Phoenix: The Best of InMe is a greatest hits collection put together from the British band InMe's first four albums spanning 8 years from 2002 to 2010. It was released on 27 September 2010.

Background
On their "All Terrain Armada" tour in May/June 2010, InMe frontman Dave McPherson stated both on stage and in interviews conducted on the tour that the band had started learning older material from their first two albums (Overgrown Eden and White Butterfly) to support a 'best of' release which would follow in the winter.

It later emerged that the best of would contain three songs from each of InMe's four studio albums (2003's Overgrown Eden, 2005's White Butterfly, 2007's Daydream Anonymous, and 2009's Herald Moth) as well as three new tracks. These new songs will be the first to feature new lead guitarist Gazz Marlow in a full band environment.

The track list was revealed on 19 July 2010 and it was released on 27 September 2010.

Musical style
The album will span InMe's entire career and vast variety of soundscapes. Earlier material showcased on the compilation such as "Crushed Like Fruit" and "Safe In A Room" has a grunge like bounce to it whilst maintaining mainstream pop sensibility, whereas songs from Daydream Anonymous bear a more technical yet melodic metal influence on InMe's catchy rock songs. Material from 2009's Herald Moth further exacerbates InMe's heavy technical sound as well as their softer, heartfelt side, with the three new songs ("Saccharine Arcadia", "Bury Me Deep Within Your Skin" and "Thanks For Believing Me") taking both of these aspects to even further extremes.

Supporting Tour
In order to promote Phoenix, InMe  played each of their current 4 studio albums in their entirety on consecutive weekends in November/December at The Relentless Garage in London. In addition to this, the band played one warm up show for each album the night before each London show in a different city. Overgrown Eden was performed in Sheffield, White Butterfly in Manchester, Daydream Anonymous in Cardiff and Herald Moth in Leicester.

Track listing
All songs arranged by Dave McPherson. Music by InMe.
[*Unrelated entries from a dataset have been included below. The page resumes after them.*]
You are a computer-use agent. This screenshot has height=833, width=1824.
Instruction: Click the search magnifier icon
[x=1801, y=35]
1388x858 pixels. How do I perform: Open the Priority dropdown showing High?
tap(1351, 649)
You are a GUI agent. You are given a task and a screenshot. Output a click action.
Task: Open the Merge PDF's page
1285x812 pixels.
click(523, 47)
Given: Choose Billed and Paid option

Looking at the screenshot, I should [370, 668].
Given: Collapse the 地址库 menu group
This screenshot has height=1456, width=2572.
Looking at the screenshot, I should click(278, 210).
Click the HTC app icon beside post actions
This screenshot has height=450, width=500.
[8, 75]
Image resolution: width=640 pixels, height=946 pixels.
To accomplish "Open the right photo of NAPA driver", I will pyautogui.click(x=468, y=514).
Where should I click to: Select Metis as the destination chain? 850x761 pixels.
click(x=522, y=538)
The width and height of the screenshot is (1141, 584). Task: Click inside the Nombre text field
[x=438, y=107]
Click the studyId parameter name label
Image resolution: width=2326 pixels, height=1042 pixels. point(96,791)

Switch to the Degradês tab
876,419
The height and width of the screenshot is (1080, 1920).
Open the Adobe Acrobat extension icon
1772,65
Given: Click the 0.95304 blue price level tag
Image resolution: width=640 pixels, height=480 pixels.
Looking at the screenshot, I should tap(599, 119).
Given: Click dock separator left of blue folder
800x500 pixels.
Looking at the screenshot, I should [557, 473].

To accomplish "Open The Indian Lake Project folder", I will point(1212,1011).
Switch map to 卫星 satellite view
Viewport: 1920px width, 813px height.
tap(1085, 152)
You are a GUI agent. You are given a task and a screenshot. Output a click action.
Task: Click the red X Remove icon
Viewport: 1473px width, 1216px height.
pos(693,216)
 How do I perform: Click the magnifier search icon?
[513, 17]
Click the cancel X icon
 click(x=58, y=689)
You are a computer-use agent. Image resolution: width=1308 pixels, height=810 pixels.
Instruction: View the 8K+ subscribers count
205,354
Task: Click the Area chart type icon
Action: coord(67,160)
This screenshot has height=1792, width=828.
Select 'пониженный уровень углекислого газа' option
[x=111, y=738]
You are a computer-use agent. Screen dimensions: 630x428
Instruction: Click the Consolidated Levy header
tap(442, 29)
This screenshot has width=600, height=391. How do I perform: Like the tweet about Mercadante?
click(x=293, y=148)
 "Safe in a Room" – from 2005's White Butterfly
 "Nova Armada" – from 2009's Herald Moth
 "Myths & Photographs" – from 2007's Daydream Anonymous
 "Underdose" – from 2003's Overgrown Eden
 "Bury Me Deep Beneath Your Skin" – recorded in 2010 for Phoenix
 "All Terrain Vehicle" – from 2009's Herald Moth
 "Cracking the Whip" – from 2007's Daydream Anonymous
 "Firefly" – from 2003's Overgrown Eden
 "Thanks for Believing Me" – recorded in 2010 for Phoenix
 "Single of the Weak" – from 2009's Herald Moth
 "Crushed Like Fruit" – from 2003's Overgrown Eden
 "Thanks for Leaving Me" – from 2007's Daydream Anonymous
 "Faster the Chase" – from 2005's White Butterfly
 "Chamber" – from 2005's White Butterfly
 "Saccharine Arcadia" – recorded in 2010 for Phoenix
 "Daydream Anonymous" (acoustic) * – recorded in 2010 for Phoenix
 "Master Storm" (acoustic) * – recorded in 2010 for Phoenix

* iTunes download-only bonus track

Personnel

Line up at time of release
 Dave McPherson – vocals, guitar on tracks 1–15.
 Gazz Marlow – lead guitar on tracks 5, 9 and 15–17
 Greg McPherson – bass guitar on tracks 2–3,5–7,9–10,12 and 15
 Simon Taylor – drums, percussion on tracks 1–15.

Other members
 Ben Konstantinovic – lead guitar on tracks 2,6 and 10.
 Joe Morgan – bass guitar on tracks 1,4,8,11,13 and 14.